# Big Data Architectures 

Let's take an example, a company wants to start building up **Big Data architectures**.

**What can be a reason behind this shift?**

Companies nowadays collect a tremendous amount of data on their customers. From purchase history to social media commentary, customer insights may be collected across multiple touchpoints. In addition, contact center metrics such as average handling time and first contact resolution provide data on how the customer experience is affected by service practices. The task here is to take their Website logs and predict customer behaviour of consuming their services. Say for example, answering question like, how much time on an average a customer spents there, what products are hit most and where do their search ends.

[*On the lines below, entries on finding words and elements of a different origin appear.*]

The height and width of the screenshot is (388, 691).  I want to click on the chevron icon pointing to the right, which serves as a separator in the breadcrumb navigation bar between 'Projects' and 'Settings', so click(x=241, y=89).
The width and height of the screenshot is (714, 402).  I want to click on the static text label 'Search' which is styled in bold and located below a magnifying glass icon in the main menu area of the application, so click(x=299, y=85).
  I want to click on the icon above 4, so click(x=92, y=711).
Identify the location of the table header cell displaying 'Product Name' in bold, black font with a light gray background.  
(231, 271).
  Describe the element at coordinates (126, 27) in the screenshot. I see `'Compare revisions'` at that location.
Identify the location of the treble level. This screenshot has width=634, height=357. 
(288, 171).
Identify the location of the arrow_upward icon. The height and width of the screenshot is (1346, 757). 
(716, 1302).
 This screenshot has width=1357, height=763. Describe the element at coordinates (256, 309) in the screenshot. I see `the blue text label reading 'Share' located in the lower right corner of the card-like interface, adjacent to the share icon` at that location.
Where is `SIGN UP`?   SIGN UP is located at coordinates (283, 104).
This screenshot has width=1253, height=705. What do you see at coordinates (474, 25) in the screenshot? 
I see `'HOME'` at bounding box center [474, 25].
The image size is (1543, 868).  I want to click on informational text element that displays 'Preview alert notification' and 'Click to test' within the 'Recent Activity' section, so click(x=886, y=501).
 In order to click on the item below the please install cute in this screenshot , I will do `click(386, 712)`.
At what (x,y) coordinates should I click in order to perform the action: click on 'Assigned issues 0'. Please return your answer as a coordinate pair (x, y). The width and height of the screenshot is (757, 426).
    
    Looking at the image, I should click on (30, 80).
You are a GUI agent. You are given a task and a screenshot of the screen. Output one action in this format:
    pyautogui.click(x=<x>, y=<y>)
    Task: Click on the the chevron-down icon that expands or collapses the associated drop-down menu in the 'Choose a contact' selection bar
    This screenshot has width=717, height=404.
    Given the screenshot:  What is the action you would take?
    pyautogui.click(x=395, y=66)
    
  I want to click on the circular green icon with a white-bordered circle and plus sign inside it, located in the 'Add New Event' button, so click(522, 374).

**What tasks you think are invovled in building an architecture for handling this Big Data problem?**

The best way to propose a solution to a Big Data problem is to divide it into layers of operations. This course will describe on desigining Big Data Pipeline which itself consists of layers as follows:

1. Data Ingestion Layer
2. Data Collector Layer
3. Data Processing Layer
4. Data Storage Layer
5. Data Query Layer
6. Data Visualization Layer

Let's have a quick look to all the layers so that we can start up on building one of ours. Detailed explanation for each layer will be provided in their respective section.

![Big Data layerd architecture](images/layers.png "Big Data layerd architecture")

**1. Data Ingestion Layer**

Big Data Ingestion involves connecting to various data sources, extracting the data, and detecting the changed data. It's about moving data - and especially the unstructured data - from where it is originated, into a system where it can be stored and analyzed.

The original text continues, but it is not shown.